This week's four-nation Los Angeles Soccer Cup is being called El Torneo de la Verdad --The Tournament of Truth.
The reason is that it has Mexico, which has been barred from trying to qualify for the 1990 World Cup in Italy, against Costa Rica, El Salvador and Guatemala, each of whom has a good chance of qualifying.
According to Mexican national sentiment, Mexico's team is better than any of the other three, just as it is better than the other two countries left in the regional qualifying chase: the United States and Trinidad and Tobago.
Tonight, Mexico has the opportunity of partially proving that contention. It plays Guatemala at 9 p.m. at the Coliseum in the nightcap of an international soccer doubleheader that also has Costa Rica and El Salvador meeting at 7:30 p.m.
Tonight's winners will meet at 9 p.m. Thursday in the championship match, with the losers playing for third place at 7:30 p.m.
Perhaps Mexico is correct. Perhaps it is the strongest soccer power in the Central and North American and Caribbean (CONCACAF) region. But because it chose to disregard the rules and fielded overage players during qualifying for the World Youth Championship currently under way in Saudi Arabia, it is paying the price.

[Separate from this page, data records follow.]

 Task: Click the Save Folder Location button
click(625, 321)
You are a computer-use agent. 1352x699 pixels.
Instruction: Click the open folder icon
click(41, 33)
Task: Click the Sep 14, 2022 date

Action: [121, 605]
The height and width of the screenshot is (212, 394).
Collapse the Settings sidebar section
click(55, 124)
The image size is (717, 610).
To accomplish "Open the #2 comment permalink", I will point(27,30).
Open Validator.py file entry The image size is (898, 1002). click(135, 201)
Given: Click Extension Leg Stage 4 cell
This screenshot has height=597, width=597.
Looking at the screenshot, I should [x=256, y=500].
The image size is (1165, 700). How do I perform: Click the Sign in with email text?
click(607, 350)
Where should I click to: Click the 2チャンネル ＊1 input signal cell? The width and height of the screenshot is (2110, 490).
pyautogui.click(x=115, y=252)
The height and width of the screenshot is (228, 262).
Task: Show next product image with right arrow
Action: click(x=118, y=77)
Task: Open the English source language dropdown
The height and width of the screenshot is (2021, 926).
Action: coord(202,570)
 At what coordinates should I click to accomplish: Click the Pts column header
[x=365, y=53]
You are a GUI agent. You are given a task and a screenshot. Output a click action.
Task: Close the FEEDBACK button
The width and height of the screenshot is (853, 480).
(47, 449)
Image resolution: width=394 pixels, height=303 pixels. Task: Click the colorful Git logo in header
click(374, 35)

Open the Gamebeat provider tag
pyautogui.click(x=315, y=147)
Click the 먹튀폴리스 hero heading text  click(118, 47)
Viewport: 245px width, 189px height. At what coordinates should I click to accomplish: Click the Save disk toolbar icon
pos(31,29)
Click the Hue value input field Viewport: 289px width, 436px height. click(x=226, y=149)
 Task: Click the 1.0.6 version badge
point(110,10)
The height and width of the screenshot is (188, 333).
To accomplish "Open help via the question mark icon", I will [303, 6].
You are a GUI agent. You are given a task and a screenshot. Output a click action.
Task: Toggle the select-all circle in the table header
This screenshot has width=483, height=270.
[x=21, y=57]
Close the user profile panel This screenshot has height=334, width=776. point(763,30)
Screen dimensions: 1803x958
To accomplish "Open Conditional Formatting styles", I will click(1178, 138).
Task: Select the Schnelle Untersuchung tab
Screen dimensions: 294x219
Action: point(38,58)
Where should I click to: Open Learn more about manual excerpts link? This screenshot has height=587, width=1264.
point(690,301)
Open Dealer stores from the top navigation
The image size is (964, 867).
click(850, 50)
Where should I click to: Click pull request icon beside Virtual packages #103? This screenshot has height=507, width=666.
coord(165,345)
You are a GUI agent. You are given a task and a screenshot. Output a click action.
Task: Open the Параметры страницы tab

Tossed out of the Seoul Olympics (and replaced, incidentally, by Guatemala, which should provide an added edge to tonight's match), Mexico also has been barred from any world championships for two years. It next will resurface during qualifying for the 1992 Olympic Games in Barcelona.
By then, a new regional power might have emerged, if the United States' recent run of success means anything.
On Monday, the United States scored a surprising, 2-0 win over East Germany in Jiddah, Saudi Arabia, during first-round play in the fifth World Youth Championship. The victory, combined with a 1-1 tie against Mali last Friday, vastly improves the Americans' chances of reaching the next round.
A stronger-than-expected showing in South Korea during the Olympics last summer, an astonishing third-place finish in the first World Indoor Championship in the Netherlands in January and a strong chance of qualifying for next year's World Cup, jointly indicate that U.S. soccer fortunes are definitely on the upswing.
Just how difficult the road to Italy will be might be shown in this week's matches at the Coliseum. It was Costa Rica, for example, that ended U.S. hopes of qualifying for the 1986 World Cup with a 1-0 victory in Los Angeles four years ago. The United States, which elected not to take part in the Los Angeles Cup, meets Costa Rica April 21 in San Jose, Costa Rica in its first match of the final qualifying round.
Guatemala will not be a pushover, either, and already has eliminated 1986 finalist Canada. El Salvador reached the 1982 World Cup in Spain, and Trinidad and Tobago is an unknown factor. Two of the five countries will advance to Italy.
The United States' win over East Germany Monday came on the strength of goals by Troy Dayak of Livermore, Calif., in the 47th minute and a penalty kick by Steve Snow of Schaumburg, Ill., in the 89th minute. Goalkeeper Kasey Keller of Lacey, Wash., was in excellent form in the nets. The victory gives the United States. three points from two games, with a match against unbeaten Brazil on Wednesday. Mali, in contention with the United States for second place in Group C, plays East Germany the same day.
Arturo Angeles of Arcadia, a civil engineer for the city of Los Angeles, is the lone American among 24 referees officiating the tournament in Saudi Arabia. Another local referee, Majid Jay of Los Alamitos, has been named by the United States Soccer Federation as one of seven FIFA referees for 1989. All seven are eligible to referee matches at the international level.